| WHAT YOU SHOULD DO |
Copy out the part of the listing that begins with the line containing "Pick the Et substituent label on pyrrole 173g" and runs through the end of the listing, word for word.

| GIVEN RECORDS |

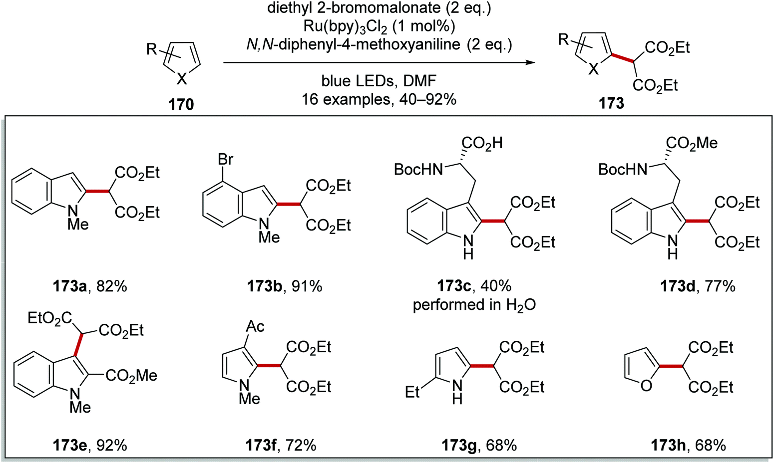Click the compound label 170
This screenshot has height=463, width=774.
[x=182, y=104]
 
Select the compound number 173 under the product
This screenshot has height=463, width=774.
[x=612, y=103]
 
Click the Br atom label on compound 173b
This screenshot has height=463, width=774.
[x=226, y=160]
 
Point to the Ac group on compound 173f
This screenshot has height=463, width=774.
[x=255, y=326]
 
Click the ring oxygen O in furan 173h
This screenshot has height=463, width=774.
[x=646, y=386]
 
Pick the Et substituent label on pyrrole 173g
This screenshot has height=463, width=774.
[x=412, y=393]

| ANSWER |
Pick the Et substituent label on pyrrole 173g
This screenshot has height=463, width=774.
[x=412, y=393]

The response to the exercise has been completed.